==== TASK DATA ====
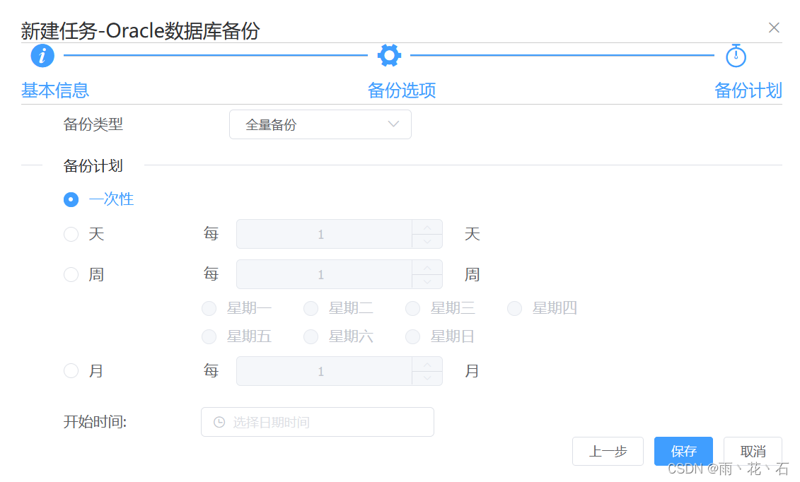
Task: Click the timer icon above 备份计划
Action: tap(736, 56)
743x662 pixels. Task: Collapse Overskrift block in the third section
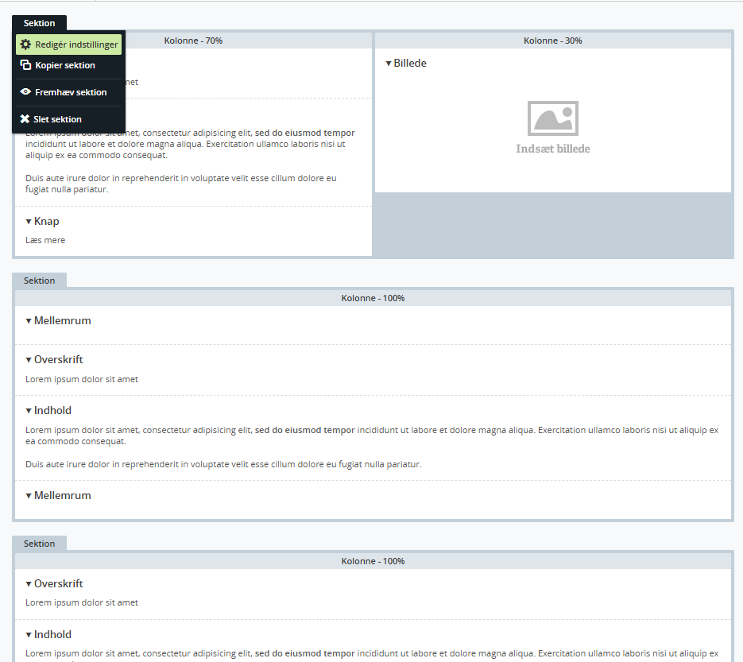[x=29, y=584]
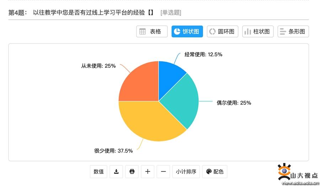Switch to 圆环图 donut chart

(223, 31)
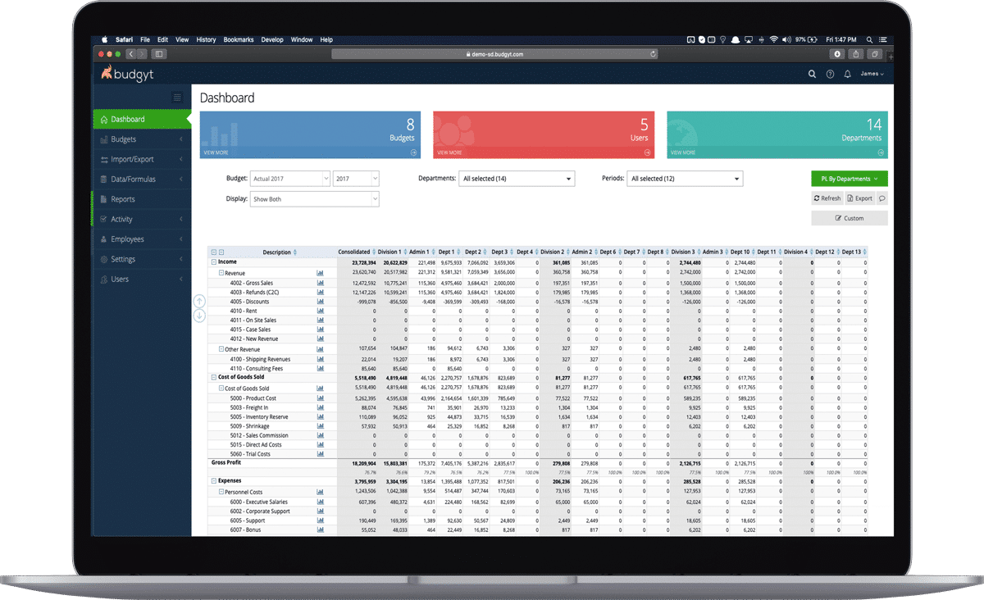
====
Begin at the line containing "743x662 pixels. Task: Collapse" and stop at the last line of the data. Repeat only those lines, exactly, and leave out the pictures.

743x662 pixels. Task: Collapse Overskrift block in the third section
[x=29, y=584]
Switch to 圆环图 donut chart

(223, 31)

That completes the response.